══ Supplied information ══
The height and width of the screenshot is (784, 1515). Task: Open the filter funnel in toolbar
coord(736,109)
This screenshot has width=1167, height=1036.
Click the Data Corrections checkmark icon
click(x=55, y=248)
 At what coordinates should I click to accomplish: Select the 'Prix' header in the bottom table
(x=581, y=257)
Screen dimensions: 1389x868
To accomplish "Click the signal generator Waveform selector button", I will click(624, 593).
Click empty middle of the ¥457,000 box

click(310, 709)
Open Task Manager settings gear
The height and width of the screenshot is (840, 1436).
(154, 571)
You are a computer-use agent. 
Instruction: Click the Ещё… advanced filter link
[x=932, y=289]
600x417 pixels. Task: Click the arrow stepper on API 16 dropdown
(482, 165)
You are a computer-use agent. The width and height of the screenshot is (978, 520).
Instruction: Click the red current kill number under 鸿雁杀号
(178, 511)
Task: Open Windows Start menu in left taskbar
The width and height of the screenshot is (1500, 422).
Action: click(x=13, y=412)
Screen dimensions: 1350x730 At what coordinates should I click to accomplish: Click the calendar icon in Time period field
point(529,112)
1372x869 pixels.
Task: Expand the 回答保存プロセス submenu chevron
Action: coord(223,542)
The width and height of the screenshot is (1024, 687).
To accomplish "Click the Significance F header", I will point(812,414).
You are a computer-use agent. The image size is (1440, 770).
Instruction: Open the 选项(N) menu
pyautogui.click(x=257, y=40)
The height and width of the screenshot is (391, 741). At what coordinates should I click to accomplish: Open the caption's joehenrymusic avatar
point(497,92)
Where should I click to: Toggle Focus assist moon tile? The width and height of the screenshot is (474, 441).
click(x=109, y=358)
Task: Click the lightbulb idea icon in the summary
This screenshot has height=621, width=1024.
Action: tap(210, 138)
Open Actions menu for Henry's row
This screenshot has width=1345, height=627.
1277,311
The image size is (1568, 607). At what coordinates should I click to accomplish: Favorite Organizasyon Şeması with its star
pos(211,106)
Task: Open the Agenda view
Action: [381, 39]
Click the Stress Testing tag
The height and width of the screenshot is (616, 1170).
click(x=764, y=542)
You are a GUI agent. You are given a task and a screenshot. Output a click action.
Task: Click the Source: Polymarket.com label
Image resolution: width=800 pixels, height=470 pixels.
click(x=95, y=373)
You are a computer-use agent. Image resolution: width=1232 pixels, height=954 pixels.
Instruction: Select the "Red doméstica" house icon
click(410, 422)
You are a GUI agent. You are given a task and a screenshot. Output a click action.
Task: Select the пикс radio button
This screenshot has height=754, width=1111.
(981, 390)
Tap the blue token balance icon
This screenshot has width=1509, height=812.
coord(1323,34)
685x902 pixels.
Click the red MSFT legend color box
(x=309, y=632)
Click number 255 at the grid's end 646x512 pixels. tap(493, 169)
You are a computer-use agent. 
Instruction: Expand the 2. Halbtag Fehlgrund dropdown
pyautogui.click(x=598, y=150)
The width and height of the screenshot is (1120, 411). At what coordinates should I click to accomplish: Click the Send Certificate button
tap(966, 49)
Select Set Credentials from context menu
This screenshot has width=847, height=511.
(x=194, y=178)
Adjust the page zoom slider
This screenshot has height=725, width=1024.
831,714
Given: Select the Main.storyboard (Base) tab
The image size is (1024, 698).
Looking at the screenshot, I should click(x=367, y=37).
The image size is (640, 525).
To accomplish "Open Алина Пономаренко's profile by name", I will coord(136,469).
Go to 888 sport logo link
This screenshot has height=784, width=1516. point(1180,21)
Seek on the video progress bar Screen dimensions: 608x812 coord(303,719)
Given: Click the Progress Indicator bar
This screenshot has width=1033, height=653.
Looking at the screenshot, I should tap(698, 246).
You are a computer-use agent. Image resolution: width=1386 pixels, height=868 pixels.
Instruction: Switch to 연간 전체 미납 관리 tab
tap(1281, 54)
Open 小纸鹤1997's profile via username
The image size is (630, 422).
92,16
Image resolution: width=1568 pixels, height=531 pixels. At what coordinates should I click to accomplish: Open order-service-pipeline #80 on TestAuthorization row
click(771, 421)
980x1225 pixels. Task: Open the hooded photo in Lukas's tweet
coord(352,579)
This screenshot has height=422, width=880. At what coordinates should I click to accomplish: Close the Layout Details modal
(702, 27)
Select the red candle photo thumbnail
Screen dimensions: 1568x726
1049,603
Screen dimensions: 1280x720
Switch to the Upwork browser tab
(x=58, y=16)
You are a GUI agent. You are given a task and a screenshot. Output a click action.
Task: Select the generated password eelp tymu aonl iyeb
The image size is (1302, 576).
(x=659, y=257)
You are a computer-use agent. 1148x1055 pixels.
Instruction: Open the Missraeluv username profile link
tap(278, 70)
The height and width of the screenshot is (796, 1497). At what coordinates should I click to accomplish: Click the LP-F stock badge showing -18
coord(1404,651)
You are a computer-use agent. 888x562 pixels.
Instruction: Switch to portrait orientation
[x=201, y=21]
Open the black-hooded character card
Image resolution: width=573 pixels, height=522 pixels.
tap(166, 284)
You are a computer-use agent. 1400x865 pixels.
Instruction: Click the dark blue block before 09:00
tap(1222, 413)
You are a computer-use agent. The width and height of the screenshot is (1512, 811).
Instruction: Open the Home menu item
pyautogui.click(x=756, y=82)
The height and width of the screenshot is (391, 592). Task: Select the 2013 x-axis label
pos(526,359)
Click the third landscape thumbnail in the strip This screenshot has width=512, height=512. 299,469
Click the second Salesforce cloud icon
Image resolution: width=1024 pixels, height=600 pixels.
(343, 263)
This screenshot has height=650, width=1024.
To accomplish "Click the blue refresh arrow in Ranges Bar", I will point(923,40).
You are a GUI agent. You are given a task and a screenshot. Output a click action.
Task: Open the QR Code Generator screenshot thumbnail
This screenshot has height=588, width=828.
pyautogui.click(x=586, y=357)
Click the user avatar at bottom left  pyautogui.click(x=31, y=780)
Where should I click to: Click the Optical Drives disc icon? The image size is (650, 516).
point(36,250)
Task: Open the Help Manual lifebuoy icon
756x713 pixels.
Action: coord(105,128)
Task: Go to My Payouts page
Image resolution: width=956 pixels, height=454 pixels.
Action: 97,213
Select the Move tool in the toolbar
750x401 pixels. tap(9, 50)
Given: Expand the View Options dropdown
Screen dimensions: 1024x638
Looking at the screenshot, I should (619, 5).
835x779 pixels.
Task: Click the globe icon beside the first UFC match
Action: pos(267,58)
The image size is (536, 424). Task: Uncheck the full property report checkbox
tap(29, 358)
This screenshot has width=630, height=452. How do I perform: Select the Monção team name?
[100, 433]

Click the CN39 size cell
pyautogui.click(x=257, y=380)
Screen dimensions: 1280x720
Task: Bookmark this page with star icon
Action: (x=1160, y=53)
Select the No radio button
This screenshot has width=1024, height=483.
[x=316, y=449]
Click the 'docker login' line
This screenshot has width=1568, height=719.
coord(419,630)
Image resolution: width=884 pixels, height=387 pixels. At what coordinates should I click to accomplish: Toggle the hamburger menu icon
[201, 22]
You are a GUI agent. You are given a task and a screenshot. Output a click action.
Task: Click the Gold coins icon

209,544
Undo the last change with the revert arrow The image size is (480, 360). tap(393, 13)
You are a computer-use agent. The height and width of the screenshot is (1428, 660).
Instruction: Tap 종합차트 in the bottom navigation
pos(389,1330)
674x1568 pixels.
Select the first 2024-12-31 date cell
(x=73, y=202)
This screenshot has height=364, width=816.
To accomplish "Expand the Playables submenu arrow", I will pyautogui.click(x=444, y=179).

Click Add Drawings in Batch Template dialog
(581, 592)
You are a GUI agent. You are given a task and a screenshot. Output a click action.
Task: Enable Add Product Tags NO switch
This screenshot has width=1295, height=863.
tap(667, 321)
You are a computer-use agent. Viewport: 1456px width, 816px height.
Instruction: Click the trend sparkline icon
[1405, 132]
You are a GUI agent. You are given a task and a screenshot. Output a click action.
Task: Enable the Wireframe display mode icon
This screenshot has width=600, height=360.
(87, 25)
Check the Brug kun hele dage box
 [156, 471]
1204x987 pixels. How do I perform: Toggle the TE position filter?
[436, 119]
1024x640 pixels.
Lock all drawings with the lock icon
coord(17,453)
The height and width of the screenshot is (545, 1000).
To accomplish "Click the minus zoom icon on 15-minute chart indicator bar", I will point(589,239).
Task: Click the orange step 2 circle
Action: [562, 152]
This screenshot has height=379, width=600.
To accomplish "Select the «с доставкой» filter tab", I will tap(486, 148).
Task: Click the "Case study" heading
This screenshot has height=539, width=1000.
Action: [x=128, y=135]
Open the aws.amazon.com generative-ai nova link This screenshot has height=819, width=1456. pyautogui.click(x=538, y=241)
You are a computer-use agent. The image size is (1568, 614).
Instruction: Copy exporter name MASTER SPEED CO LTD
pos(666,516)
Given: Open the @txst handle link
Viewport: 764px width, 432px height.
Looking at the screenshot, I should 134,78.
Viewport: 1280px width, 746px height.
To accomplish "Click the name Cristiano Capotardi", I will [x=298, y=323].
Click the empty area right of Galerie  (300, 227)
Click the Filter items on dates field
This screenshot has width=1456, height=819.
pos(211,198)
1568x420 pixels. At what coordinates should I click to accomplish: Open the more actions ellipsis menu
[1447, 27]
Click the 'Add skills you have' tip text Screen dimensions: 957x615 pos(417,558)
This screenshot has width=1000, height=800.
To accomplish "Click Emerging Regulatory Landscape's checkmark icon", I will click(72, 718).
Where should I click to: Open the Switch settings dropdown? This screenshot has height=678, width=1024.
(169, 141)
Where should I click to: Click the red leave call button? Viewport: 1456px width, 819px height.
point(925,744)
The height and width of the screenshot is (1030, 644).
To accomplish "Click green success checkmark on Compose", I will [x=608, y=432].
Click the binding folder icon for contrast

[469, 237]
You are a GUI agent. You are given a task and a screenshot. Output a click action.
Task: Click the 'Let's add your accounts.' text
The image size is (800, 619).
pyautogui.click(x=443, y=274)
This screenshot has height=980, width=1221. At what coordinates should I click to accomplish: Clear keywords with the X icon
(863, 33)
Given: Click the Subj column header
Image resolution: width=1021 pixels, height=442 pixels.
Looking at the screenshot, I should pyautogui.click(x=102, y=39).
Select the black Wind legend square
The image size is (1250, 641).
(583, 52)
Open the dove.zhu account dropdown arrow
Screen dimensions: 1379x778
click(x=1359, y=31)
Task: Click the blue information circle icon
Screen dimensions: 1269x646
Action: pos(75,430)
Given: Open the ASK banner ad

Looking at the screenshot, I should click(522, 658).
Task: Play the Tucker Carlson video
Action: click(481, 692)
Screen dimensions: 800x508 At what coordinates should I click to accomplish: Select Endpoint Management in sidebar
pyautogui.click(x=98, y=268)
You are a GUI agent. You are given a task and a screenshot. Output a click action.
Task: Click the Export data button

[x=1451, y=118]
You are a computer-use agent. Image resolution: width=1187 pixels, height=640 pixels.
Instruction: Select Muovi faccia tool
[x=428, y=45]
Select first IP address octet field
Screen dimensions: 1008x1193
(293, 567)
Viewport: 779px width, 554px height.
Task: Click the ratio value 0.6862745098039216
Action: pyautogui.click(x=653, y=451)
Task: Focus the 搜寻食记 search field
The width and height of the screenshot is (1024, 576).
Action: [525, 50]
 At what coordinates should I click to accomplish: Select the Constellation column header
═══
Would you please copy exactly the part of the entries above that begins at the line containing "Select Set Credentials from context menu" and ends at the line containing "The image size is (640, 525).", both lines included?

Select Set Credentials from context menu
This screenshot has width=847, height=511.
(x=194, y=178)
Adjust the page zoom slider
This screenshot has height=725, width=1024.
831,714
Given: Select the Main.storyboard (Base) tab
The image size is (1024, 698).
Looking at the screenshot, I should click(x=367, y=37).
The image size is (640, 525).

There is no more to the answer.